JPMorgan Chase on Monday objected to recommendations made by proxy advisory Institutional Shareholder Services that shareholders support proposals to separate the bank’s CEO and board chair roles and gain shareholder approval on severance payouts.
Jamie Dimon occupies both the chair and CEO roles at the nation’s biggest bank, but ISS recommends a measure that would require two separate people occupy the roles. Shareholders are scheduled to vote on the proposals at JPMorgan’s annual general meeting May 21.
The New York City-based lender challenged ISS’s proposal in a regulatory filing Monday, saying “this fails to match the empirical evidence of the last 18 years of leadership by the current chairman and CEO that has seen the firm become the largest U.S. bank.”
JPMorgan plans to split the two roles once Dimon, who has led the bank since 2006, steps down, according to its annual proxy statement.
Dimon has been vocal about what he sees as the excessive influence of proxy advisers such as ISS and Glass Lewis. In the 60-page annual shareholder letter, Dimon shared his thoughts on “the spiraling frivolousness” of annual shareholder meetings, which have turned into a “showcase of grandstanding and competing special interest groups.” He emphasized the importance of meeting with shareholders and investors but encouraged companies to “come up with a far more constructive alternative.”
Proxy advisers initially provided a trove of company data to help their clients vote on proxy matters, but soon began offering advice on how shareholders should vote, Dimon said.
Dimon highlighted that ISS is owned by Deutsche Boerse and Glass Lewis by Canadian private-equity firm Peloton Capital, and questioned whether American corporate governance should be dictated by for-profit international organizations that have their own views.
ISS also backed a proposal that JPMorgan seek shareholder approval when offering senior managers new or renewed pay packages. The lender asked shareholders not to support the proposal, saying the company had not recently faced any severance-related controversies.
The notion to decouple the CEO and chair roles has gained momentum in recent years to bolster companies’ corporate governance. The issue came up at Goldman Sachs’ and Bank of America’s annual shareholder meetings last month.

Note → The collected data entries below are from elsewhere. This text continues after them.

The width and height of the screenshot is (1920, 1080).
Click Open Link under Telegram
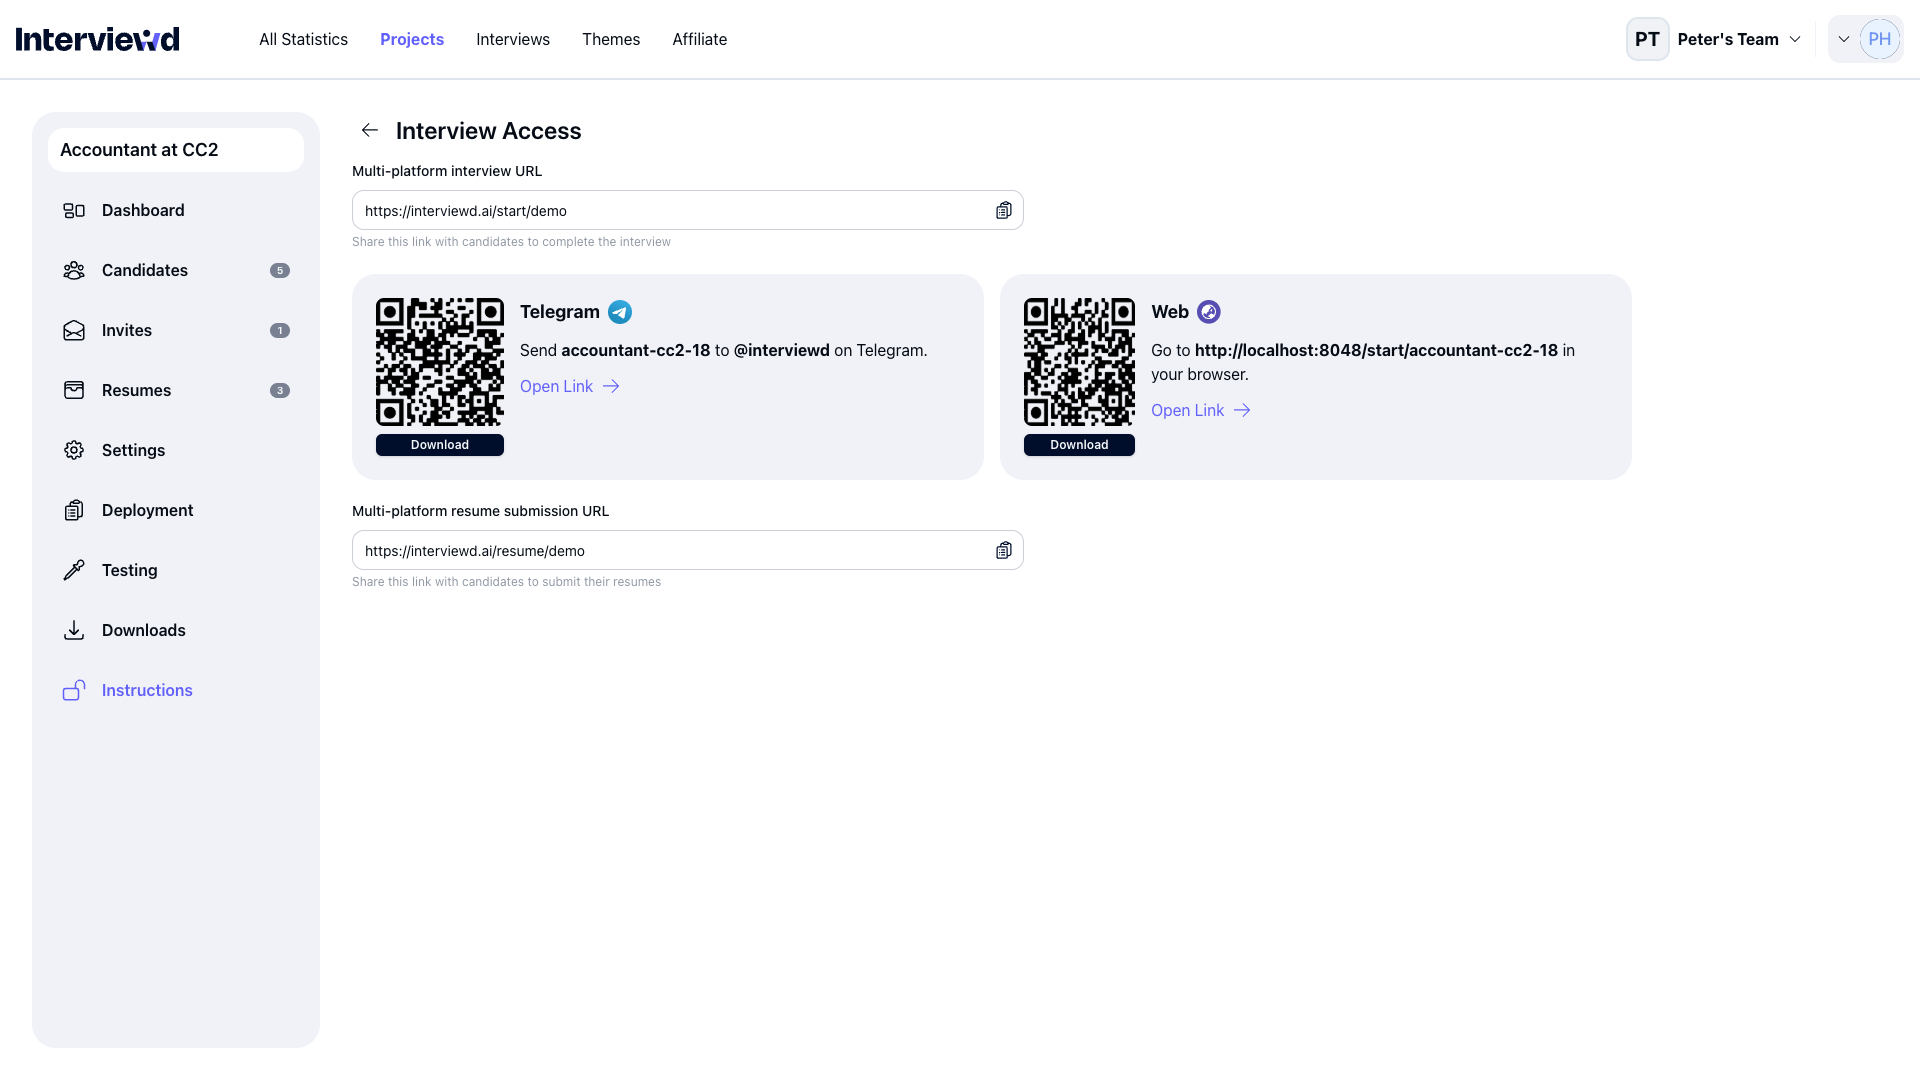(x=556, y=386)
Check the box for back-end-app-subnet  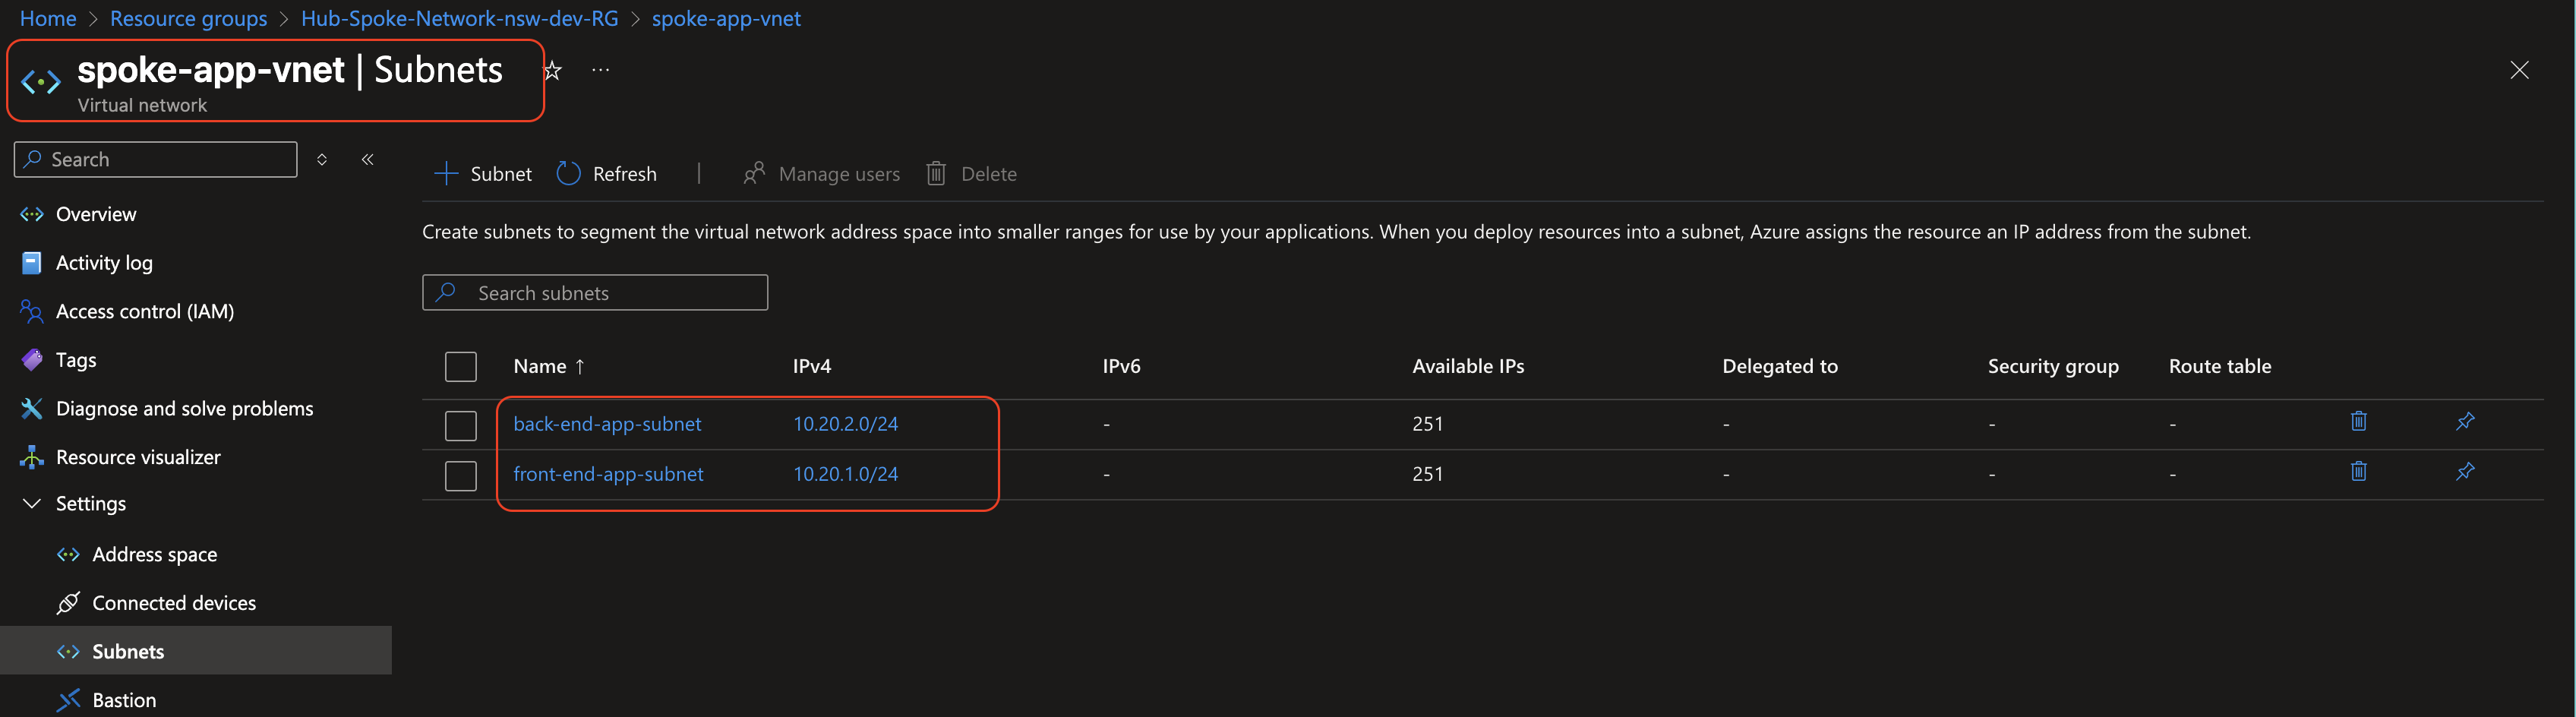point(461,425)
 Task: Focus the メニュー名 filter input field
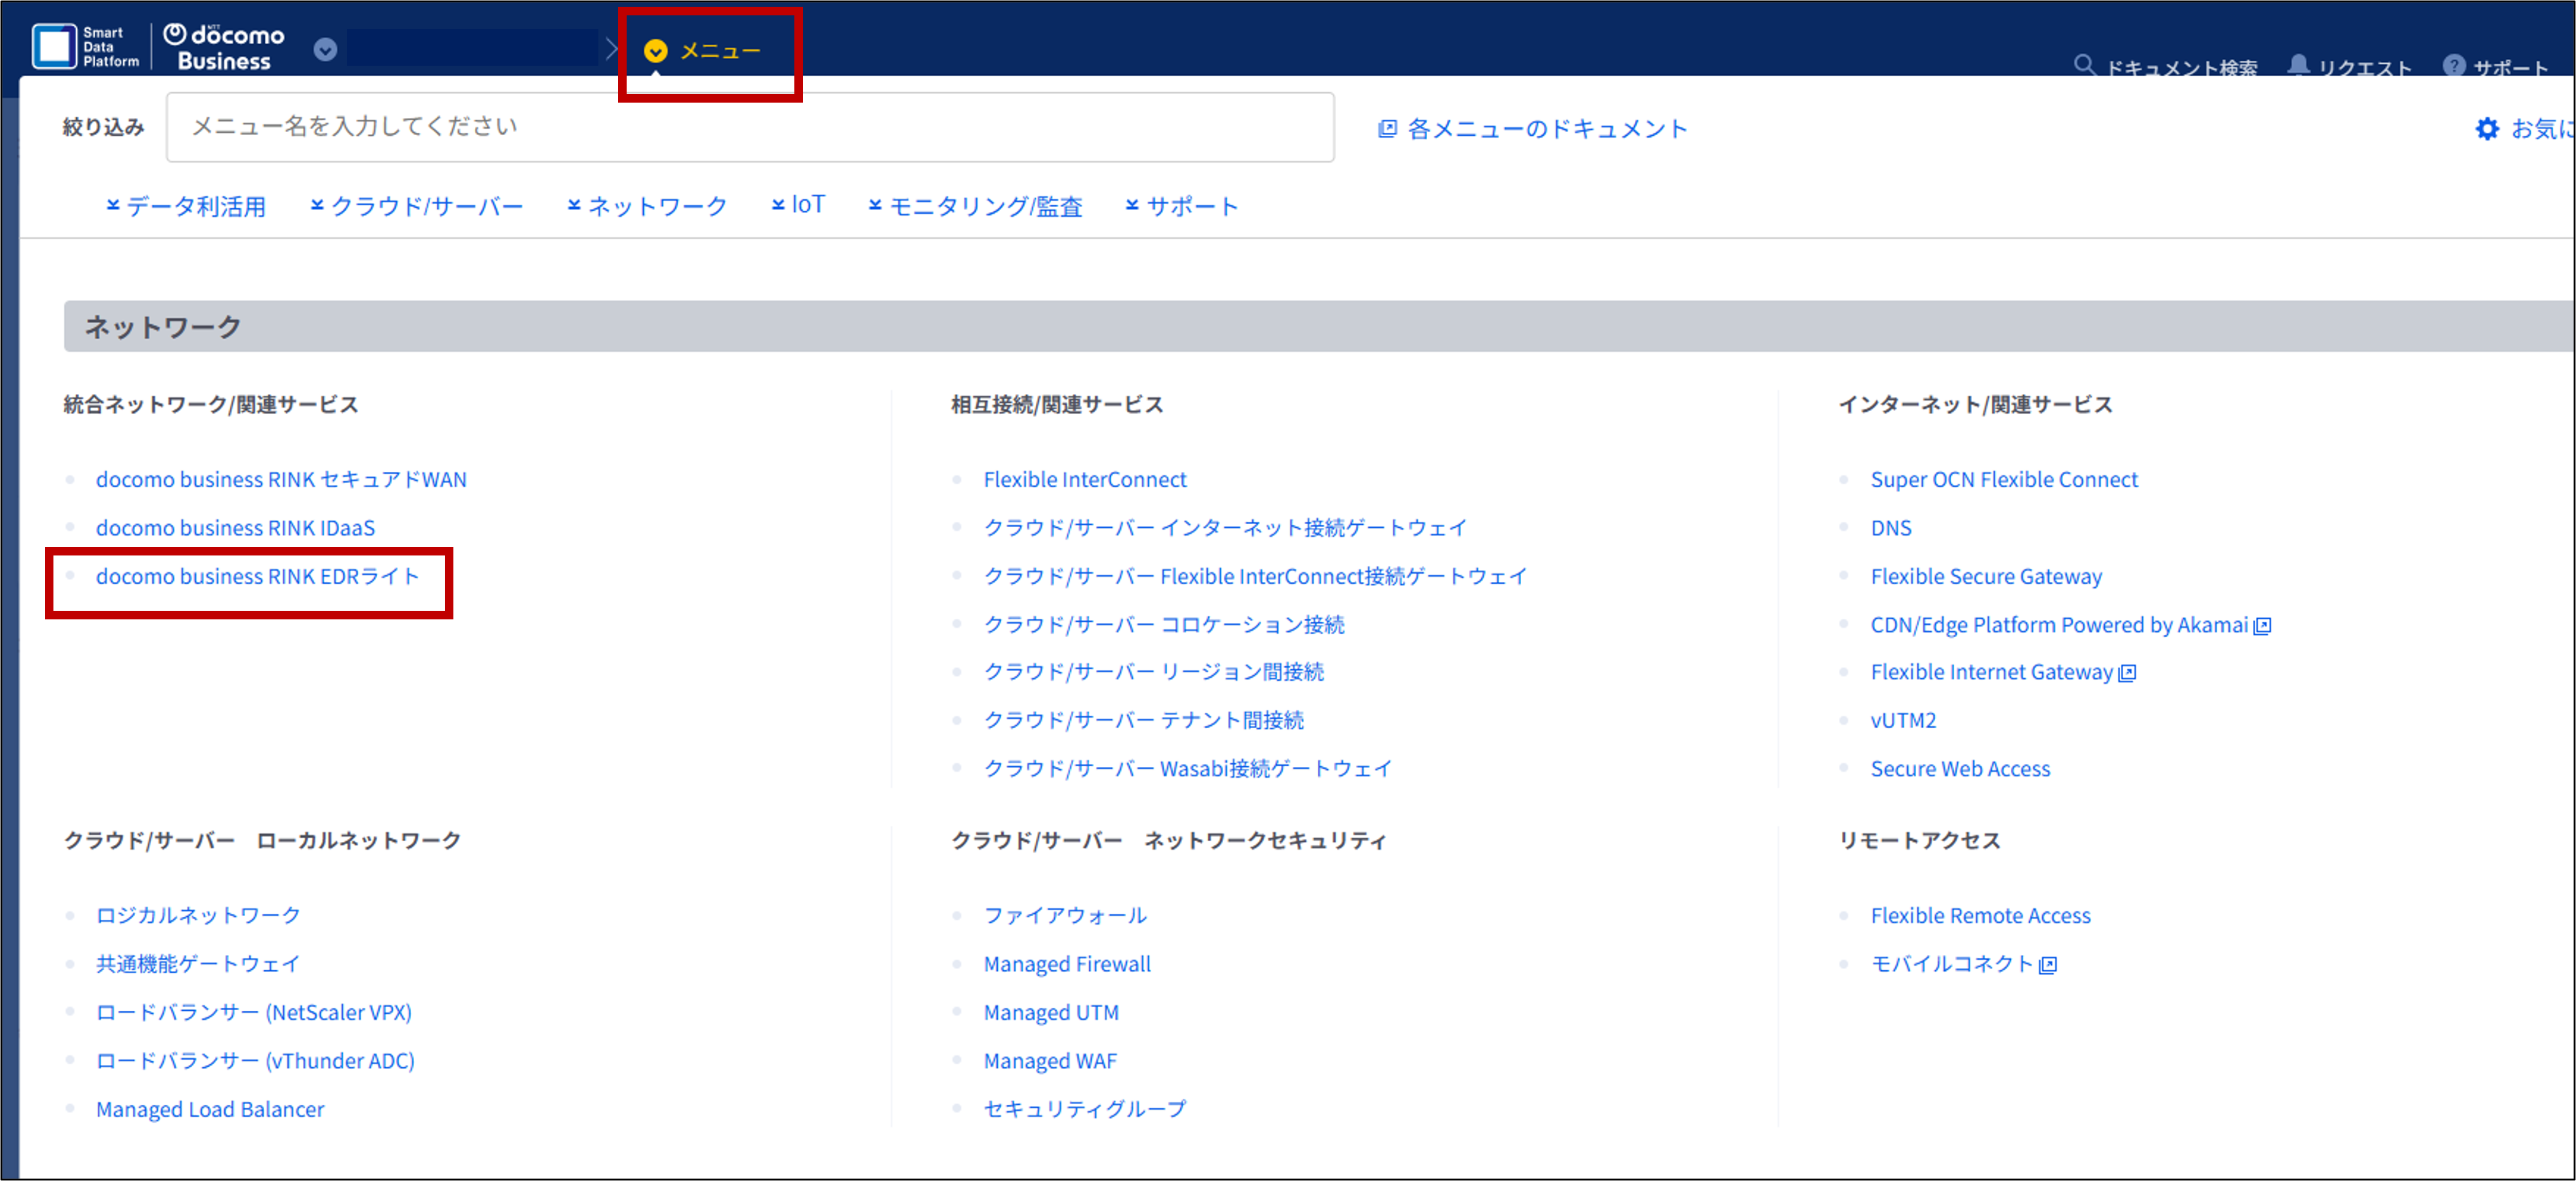coord(749,127)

About 33% of Goldman voters supported the proposal, while 31% of Bank of America voters supported the measure, according to preliminary results. ISS and Glass Lewis backed proposals to split the roles, with the former noting 58% of the biggest U.S. banks had a combined CEO-chair role as of last year — compared with 40% for all S&P 500 companies, Reuters reported.
Both lenders said their lead independent directors ensure robust oversight.
“There is no conclusive evidence demonstrating that an independent Chair ensures superior governance or performance, and Board flexibility to determine the optimal leadership structure continues to be the norm at other large companies,” Bank of America’s board said in the company’s proxy filing.